[SELECTION]
-- Begin --
CHANTE BALDWIN, PLAINTIFF-APPELLANT,
v.
HIGH POINT INSURANCE COMPANY,*FN1 AND ALLSTATE INSURANCE COMPANY, DEFENDANTS-RESPONDENTS.



On appeal from Superior Court of New Jersey, Law Division, Gloucester County, L-420-04.

Per curiam.

NOT FOR PUBLICATION WITHOUT THE APPROVAL OF THE APPELLATE DIVISION

Submitted June 5, 2007

Before Payne and Lihotz.

Plaintiff, Chante Baldwin, was injured in an auto accident with an unidentified, and thus "uninsured" motorist. She filed suit against defendants High Point Insurance Company, which had issued a policy to her providing $15,000 in uninsured motorist (UM) coverage, and Allstate Insurance Company, which had issued a policy to Baldwin's parents, which provided UM coverage in the amount of $25,000 to Baldwin as a resident relative. Following return of a jury verdict of $55,000 in compensation for Baldwin's injuries, the trial court entered an order that limited Baldwin's recovery to $25,000, as required by the anti-stacking provisions of N.J.S.A. 17:28-1.1c, and prorated liability for that amount to the carriers in accordance with their policy limits. The trial judge denied without comment Baldwin's request for prejudgment interest, an attorney's fee award of $750 pursuant to R. 4:21A-6(c)(3), compensation for witness costs in the amount of $500 pursuant to R. 4:21A-6(c)(4), and the inclusion in the judgment of a statement that: "This lawsuit and this order does not address any issue with respect to any allegation that the defendant acted in bad faith. In this regard, all claims and defenses are reserved without prejudice." Baldwin has appealed.
-- End --
[DATA EXCERPT]
-- Begin --
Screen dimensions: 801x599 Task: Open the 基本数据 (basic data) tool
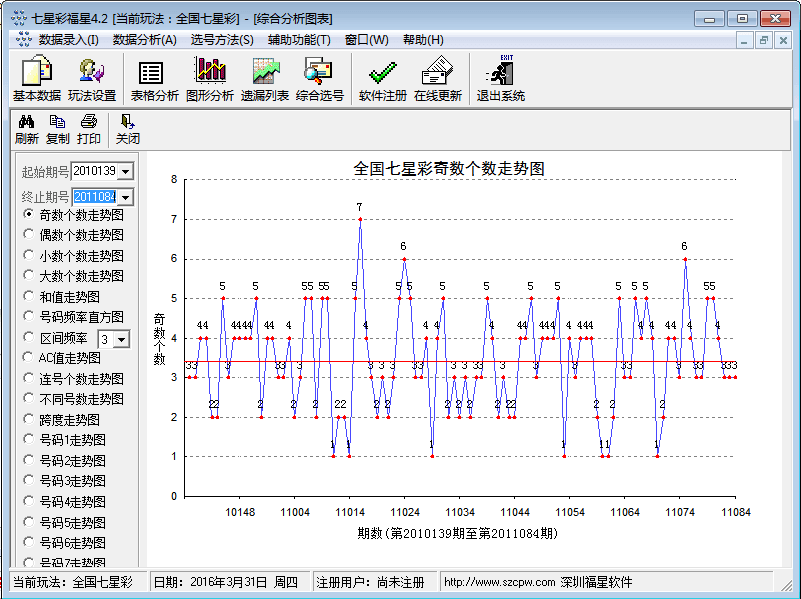point(36,78)
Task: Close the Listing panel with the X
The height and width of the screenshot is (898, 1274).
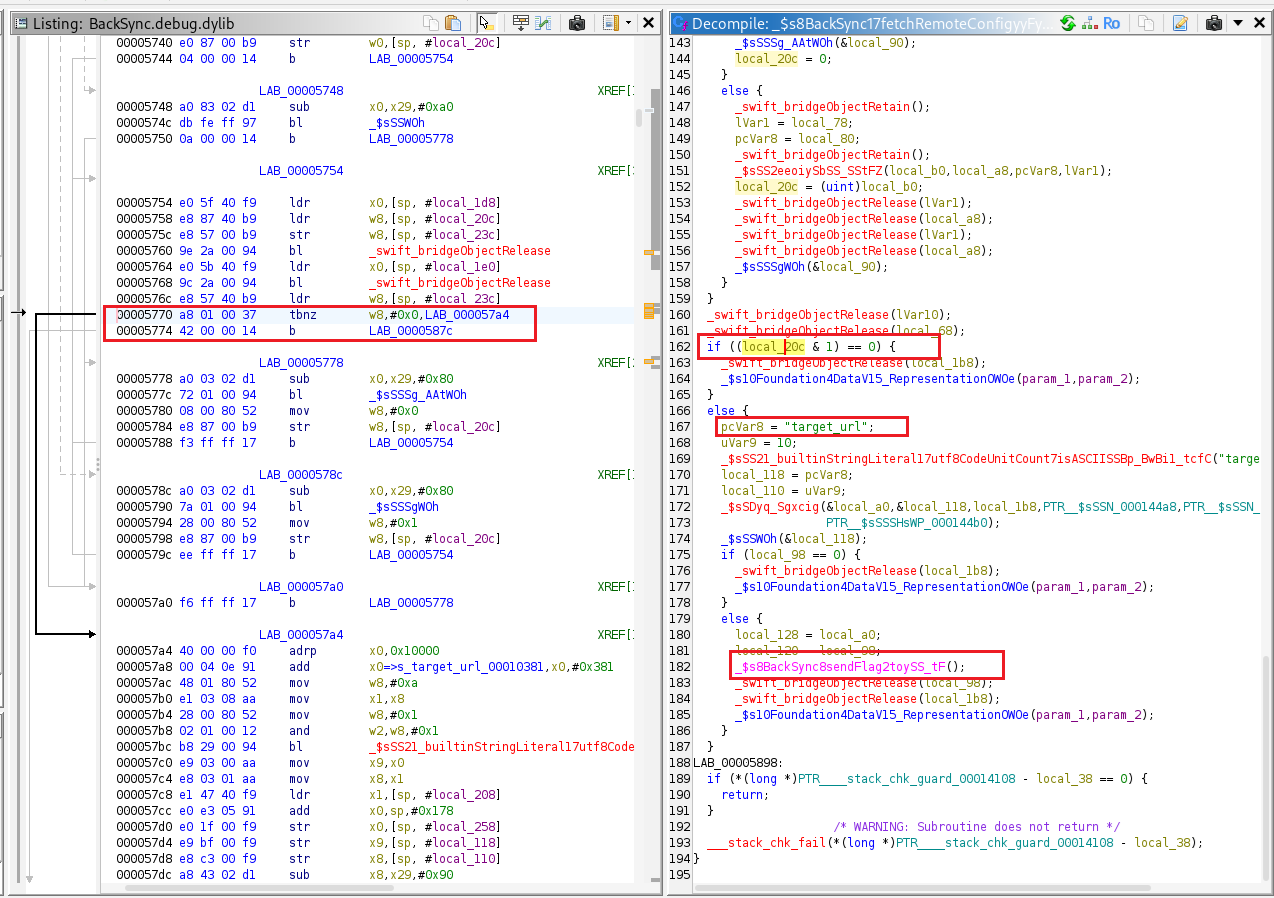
-- End --
In the court opinion, what amount did the jury award Baldwin as compensation for her injuries?

$55,000